Vom Topverdiener zum Randständigen: Warum Hans Peter Meier in Armut zufriedener ist

Hans Peter Meier arbeitete ununterbrochen und verdiente gutes Geld. Dann wurde er obdachlos. Heute lebt er nicht mehr auf der Strasse, aber noch immer in Armut. Wie er dorthin geriet und warum ihn dieses Leben glücklicher macht.

Lebt von Surprise-Stadtführungen und Strassenverkäufen: Hans Peter Meier (63).

«Du bisch dä vom Bellevue, gäll?», fragt ein Passant, während Tauben Brotkrümel vom Boden picken. Hans Peter Meier, Strassenverkäufer und Stadtführer beim Verein Surprise, sitzt auf der Parkbank vor der St. Jakobskirche beim Stauffacher und nickt. Der Wind wirbelt sein lichtes graues Haar auf. «Letztes Mal hattest du eine bessere Frisur», sagt der Unbekannte. Er beschwert sich über einen Bettler. «Ich hätte wirklich Lust, so einen mal richtig zu vermöbeln. Aber du bist ein Netter, dir mache ich nichts», sagt der Fussgänger, bevor er weitergeht.

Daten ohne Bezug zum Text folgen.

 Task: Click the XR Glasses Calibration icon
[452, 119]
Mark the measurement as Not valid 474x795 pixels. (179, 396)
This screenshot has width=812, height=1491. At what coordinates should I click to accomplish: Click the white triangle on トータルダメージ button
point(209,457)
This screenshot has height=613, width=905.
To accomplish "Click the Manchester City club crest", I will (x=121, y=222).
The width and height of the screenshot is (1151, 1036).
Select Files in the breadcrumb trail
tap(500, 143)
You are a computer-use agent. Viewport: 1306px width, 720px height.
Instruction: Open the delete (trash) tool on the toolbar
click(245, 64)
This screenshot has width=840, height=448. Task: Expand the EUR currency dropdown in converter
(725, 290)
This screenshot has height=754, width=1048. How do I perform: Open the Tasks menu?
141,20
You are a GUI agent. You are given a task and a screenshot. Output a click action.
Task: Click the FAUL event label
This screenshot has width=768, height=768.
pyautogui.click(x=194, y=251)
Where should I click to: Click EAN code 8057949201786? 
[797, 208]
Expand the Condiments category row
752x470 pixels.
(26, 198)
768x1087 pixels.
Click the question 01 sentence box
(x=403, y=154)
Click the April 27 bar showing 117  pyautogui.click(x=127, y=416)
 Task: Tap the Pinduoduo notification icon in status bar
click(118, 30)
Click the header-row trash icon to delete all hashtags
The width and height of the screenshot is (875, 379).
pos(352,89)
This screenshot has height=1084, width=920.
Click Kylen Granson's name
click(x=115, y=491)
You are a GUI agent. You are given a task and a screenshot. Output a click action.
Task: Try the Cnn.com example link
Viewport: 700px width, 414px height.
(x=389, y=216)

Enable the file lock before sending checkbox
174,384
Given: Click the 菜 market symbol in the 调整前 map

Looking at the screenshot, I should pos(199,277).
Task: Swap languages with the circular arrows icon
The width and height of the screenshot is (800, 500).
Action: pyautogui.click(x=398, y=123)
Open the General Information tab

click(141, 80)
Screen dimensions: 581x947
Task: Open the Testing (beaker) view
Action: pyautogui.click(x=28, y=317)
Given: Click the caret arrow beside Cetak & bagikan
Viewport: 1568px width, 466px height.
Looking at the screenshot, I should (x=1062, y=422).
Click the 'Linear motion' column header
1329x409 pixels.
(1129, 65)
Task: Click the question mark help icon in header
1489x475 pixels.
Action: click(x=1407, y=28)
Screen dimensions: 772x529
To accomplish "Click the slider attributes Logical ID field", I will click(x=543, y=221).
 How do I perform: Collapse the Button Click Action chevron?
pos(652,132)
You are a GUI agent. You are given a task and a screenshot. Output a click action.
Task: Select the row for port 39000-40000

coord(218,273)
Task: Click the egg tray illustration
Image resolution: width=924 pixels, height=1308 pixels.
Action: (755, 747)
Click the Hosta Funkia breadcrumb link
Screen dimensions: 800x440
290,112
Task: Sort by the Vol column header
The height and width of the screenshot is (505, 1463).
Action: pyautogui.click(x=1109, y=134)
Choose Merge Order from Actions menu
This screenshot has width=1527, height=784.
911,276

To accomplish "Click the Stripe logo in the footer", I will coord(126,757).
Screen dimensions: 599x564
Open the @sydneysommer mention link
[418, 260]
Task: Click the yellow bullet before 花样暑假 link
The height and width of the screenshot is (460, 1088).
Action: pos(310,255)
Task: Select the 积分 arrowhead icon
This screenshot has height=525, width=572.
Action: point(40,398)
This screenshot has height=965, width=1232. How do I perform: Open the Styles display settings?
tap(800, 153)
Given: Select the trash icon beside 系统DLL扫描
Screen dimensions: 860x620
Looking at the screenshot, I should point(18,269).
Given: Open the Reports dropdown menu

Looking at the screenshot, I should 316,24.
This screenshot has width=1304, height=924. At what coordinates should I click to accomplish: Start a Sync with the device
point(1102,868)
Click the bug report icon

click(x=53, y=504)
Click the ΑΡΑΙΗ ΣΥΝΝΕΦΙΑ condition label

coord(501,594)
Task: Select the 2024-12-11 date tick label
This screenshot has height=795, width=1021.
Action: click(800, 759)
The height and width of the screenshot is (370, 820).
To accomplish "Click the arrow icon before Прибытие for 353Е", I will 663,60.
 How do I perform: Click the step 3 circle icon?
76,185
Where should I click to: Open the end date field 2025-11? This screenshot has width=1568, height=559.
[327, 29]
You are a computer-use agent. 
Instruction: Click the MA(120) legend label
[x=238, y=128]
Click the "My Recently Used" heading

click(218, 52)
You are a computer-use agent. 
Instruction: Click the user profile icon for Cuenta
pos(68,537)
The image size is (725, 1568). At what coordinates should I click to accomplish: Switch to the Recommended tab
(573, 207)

«Am Anfang war die Arbeit die Droge, dann
kam der Alkohol dazu.»

Hans Peter Meier ist kein Unbekannter. Einst ein gefragter IT-Spezialist, lebt der 63-jährige heute vom Verkauf des Strassenmagazins Surprise und von den Rundgängen durch Zürichs Strassen, bei denen er interessierten Menschen die Stadt aus der Perspektive von Randständigen zeigt. In seiner grell roten Jacke mit dem Surprise-Schriftzug und der passenden Mütze erkennt man Meier bereits von weitem, wenn er vor der Bellevue-Apotheke – seinem Stammplatz – um Käufer*innen wirbt. «Wegen Corona ist der Hefteverkauf stark eingebrochen, weil die Leute weniger unterwegs sind», sagt er. Ausfälle, die sich bemerkbar machen, denn Hans Peter Meier führt ein Leben unter dem Existenzminimum.

Zürich aus der Sicht von Hans Peter Meier

Arbeitssucht, Alkohol, Armut

Nach einer Fotografenlehre, die er aus Passion absolvierte, zog es Meier in die boomende IT-Branche, in der er 15 Jahre lang als Softwarespezialist arbeitete. «Ich musste 365 Tage im Jahr rund um die Uhr erreichbar sein», sagt er. «Das sind wahnsinnige Belastungen.» Oft arbeitete er 16 Stunden pro Tag. Dann begann er, zu trinken. «Am Anfang war die Arbeit die Droge, dann kam der Alkohol dazu.» 2001 platzte die Dotcom-Blase, IT-Unternehmen bauten unzählige Stellen ab. Die Krise kostete schliesslich auch Hans Peter Meier seinen Job. «Doch ich war optimistisch und hatte einiges zu kompensieren. Ich kündigte meine Wohnung und verreiste. Ich dachte, die Krise würde vorbei sein, wenn ich zurückkehre.»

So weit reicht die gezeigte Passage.